Needle-Free Suture Device Wins Business Plan Competition DivisionAdvanced Suture Device for Scarless Wound Healing (ASD), a startup company led by Fischell Department of Bioengineering (BioE) undergraduates Jin Xiao (double-major, mechanical engineering) and Sharon Liu (double-major, economics), received first place and $10,000 in the Undergraduate Division of the University of Maryland's 11th annual $75K Business Plan Competition, organized by the Maryland Technology Enterprise Institute (Mtech). ASD is advised by BioE professor Yang Tao and Dr. Leigh Vinocur, M.D. (UMD School of Medicine), and mentored by Jonathan Aberman (Amplifier Ventures) and Alex Murphy (Beyond.com Inc.; founder, Long Tail Interactive).
In addition to the prize money, the young company is eligible for one free year in Mtech's TERP Startup Laboratory a program designed for entrepreneurs who need a place to quickly develop technology prototypes and get some help in launching their companies.

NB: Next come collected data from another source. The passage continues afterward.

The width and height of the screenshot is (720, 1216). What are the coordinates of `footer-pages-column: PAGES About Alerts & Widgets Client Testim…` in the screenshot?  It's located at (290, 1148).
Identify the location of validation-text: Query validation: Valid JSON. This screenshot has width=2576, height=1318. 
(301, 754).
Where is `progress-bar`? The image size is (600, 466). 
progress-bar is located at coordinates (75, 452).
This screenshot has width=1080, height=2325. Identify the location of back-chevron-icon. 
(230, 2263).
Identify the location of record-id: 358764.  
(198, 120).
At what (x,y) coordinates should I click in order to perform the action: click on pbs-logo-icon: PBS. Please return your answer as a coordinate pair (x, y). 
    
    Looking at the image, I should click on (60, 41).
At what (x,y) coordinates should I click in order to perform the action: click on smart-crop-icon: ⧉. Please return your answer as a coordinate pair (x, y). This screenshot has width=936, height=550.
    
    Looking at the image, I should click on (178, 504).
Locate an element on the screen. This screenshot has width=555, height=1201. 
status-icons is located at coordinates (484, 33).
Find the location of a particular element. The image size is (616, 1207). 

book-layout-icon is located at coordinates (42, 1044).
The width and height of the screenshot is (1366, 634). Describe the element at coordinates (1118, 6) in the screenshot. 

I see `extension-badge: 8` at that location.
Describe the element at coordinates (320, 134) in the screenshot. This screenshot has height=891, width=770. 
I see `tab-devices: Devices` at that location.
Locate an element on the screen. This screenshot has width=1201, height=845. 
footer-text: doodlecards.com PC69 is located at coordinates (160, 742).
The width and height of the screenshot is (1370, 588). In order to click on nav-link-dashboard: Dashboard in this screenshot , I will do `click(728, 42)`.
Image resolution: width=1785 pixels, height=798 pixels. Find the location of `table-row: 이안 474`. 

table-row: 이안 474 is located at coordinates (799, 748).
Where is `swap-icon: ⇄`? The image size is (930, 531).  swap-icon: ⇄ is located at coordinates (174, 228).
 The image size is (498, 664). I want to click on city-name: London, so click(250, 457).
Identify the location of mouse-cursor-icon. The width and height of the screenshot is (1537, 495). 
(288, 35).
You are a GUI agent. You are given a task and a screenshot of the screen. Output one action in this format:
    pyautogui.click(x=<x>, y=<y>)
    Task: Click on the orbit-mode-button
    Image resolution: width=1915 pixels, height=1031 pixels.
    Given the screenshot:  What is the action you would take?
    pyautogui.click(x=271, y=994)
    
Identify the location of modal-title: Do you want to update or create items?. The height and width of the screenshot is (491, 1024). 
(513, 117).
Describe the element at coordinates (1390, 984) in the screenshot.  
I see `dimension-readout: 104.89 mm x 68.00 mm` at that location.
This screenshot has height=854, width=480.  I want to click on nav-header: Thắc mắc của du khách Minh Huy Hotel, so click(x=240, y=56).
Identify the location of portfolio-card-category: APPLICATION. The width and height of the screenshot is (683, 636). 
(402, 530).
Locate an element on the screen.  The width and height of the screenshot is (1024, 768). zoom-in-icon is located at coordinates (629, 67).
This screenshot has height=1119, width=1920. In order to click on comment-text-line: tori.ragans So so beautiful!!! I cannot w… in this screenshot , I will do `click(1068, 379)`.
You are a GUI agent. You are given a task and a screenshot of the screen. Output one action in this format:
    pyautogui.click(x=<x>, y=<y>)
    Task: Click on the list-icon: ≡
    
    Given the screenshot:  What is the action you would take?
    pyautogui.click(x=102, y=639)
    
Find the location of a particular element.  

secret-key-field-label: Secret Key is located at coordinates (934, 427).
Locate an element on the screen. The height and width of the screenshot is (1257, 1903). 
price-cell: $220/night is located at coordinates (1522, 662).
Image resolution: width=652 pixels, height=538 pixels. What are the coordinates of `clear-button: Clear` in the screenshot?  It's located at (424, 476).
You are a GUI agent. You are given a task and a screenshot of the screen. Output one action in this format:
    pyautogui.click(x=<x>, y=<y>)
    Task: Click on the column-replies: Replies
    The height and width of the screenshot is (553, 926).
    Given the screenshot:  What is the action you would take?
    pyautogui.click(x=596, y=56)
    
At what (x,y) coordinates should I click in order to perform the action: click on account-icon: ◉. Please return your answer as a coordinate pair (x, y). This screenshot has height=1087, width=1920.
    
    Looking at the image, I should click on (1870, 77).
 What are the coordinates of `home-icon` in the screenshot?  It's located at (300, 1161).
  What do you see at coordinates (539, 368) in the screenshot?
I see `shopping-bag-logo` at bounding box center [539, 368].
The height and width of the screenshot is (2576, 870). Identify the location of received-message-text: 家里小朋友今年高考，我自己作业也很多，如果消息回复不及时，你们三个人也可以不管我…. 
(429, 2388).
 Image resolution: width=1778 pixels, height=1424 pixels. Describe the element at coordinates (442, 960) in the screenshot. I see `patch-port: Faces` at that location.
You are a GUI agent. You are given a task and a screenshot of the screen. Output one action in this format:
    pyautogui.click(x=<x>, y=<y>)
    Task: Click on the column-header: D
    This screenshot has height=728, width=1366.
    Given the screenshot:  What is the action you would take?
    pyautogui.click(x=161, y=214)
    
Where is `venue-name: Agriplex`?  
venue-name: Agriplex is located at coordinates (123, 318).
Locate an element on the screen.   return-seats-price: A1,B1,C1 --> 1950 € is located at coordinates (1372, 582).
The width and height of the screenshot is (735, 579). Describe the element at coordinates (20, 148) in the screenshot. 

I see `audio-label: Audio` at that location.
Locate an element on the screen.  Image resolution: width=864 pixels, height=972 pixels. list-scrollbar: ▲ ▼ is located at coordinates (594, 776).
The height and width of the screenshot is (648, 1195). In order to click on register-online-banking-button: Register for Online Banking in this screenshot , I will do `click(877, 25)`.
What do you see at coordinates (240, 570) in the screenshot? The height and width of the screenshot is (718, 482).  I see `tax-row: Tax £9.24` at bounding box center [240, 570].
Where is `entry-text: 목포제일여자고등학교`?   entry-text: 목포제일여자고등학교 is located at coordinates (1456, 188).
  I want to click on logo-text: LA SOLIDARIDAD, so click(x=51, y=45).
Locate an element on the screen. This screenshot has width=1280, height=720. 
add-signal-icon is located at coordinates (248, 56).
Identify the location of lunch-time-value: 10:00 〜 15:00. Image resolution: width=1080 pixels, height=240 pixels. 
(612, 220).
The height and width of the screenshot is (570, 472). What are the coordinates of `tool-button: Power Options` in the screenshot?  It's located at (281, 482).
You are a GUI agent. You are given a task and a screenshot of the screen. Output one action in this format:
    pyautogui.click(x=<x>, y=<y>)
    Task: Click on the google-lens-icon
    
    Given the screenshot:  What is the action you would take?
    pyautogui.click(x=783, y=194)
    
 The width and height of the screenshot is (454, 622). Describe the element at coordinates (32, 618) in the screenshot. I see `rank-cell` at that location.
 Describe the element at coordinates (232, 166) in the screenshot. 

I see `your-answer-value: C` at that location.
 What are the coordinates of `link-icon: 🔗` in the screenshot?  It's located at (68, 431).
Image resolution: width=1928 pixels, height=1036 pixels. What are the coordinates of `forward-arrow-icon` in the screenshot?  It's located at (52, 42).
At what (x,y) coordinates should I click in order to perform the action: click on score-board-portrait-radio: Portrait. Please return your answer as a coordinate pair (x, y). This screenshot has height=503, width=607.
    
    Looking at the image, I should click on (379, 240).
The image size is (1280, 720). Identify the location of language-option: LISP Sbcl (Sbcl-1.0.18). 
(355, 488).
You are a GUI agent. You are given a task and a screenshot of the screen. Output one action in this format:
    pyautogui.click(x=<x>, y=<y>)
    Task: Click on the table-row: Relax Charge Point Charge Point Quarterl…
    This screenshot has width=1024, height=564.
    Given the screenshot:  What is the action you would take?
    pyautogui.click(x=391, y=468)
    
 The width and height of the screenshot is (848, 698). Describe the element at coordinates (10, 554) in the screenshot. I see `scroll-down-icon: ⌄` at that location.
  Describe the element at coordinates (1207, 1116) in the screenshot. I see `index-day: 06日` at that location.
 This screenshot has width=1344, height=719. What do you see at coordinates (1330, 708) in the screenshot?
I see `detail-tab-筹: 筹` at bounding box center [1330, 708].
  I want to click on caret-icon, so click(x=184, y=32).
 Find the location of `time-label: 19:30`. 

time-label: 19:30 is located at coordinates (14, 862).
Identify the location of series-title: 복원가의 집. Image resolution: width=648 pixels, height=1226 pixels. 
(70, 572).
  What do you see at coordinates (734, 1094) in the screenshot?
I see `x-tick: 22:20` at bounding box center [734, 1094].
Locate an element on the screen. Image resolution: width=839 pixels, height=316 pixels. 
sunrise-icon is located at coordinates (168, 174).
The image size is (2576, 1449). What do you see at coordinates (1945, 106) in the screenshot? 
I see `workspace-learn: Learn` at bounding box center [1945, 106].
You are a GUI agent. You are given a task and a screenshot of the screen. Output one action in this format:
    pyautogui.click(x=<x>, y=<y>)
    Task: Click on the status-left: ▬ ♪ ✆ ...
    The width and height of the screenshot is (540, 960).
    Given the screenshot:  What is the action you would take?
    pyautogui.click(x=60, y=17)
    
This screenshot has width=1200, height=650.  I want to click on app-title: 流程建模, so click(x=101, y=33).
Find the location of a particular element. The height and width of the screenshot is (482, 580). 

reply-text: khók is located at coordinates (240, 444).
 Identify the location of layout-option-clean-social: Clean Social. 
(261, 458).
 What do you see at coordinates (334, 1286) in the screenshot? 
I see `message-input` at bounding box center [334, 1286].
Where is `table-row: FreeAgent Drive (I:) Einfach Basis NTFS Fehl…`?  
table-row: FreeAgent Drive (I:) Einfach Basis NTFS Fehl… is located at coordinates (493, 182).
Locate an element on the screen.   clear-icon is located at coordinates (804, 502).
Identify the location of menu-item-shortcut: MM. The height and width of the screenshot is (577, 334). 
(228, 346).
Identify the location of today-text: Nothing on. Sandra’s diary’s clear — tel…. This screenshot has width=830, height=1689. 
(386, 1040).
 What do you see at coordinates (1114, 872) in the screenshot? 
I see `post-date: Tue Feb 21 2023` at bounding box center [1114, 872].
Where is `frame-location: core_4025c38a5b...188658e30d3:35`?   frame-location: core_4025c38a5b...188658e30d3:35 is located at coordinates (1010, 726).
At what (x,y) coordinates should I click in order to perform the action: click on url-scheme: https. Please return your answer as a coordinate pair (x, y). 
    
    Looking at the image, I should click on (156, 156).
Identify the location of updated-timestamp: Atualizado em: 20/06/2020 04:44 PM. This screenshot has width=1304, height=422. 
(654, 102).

Xiao, who serves as ASD's CEO, has invented a wound closure product that could reduce or prevent the hypertrophy (swelling), keloid scars, and infections that are sometimes associated with the conventional stitching and stapling of surgical wounds or cuts. The system's noninvasive, needle-free technology also eliminates the needlestick injuries that healthcare workers sustain in approximately 19% of suture treatments annually, and prevents the transmission of diseases including hepatitis and HIV from patients to providers.
"It happens that the CDC [Centers for Disease Control] is calling for Prevention through Design (PtD) to reduce needlestick injuries [that]…have possibility of transmitting diseases," Xiao explains. "Each case can cost thousands of dollars for preventative care."
The product's design uses a combination of a flexible frame and sterile medical adhesives to gently draw the edges of an open wound together. The product's design allows for the tension to be on the device and healthy areas of skin, not the wound itself.
"We are extremely excited about winning," says Xiao. "With this prize money we can finally fund our next step, getting a full patent for the ASD. In the future, we hope to gather more prize money and grants and meet with angel investors to help us with bringing our device to market."
"Joining this competition was an amazing experience," says Liu, whom Xiao invited onto the team to help her commercialize the ASD. "I've never given a presentation in such a formal way and in front of so many people. I learned a lot."
Both Liu and Xiao have a personal interest in the device: Xiao doesn't like needles, and Liu had an allergic reaction to sutures after a routine surgery that left her with a scar.
Tikteb Solutions, another team with co-founders from BioE whose members include undergraduates Bernard Wong and Esmaeel Paryavi, was also a finalist in the Undergraduate Division. Tikteb designs web applications that can be used to improve the quality of writing through a crowd-sourced professional editing platform that helps non-professional writers commission freelance editing services.
The annual $75K Business Plan Competition promotes the commercialization of innovative ideas and University-created technologies by offering faculty, students, and alumni prizes for the best new venture plans. The competition emphasizes learning by offering one-on-one coaching for finalists, as well as the experience of presenting ideas to an experienced panel of judges. Companies active in the competition have generated millions in revenues, grants and awards.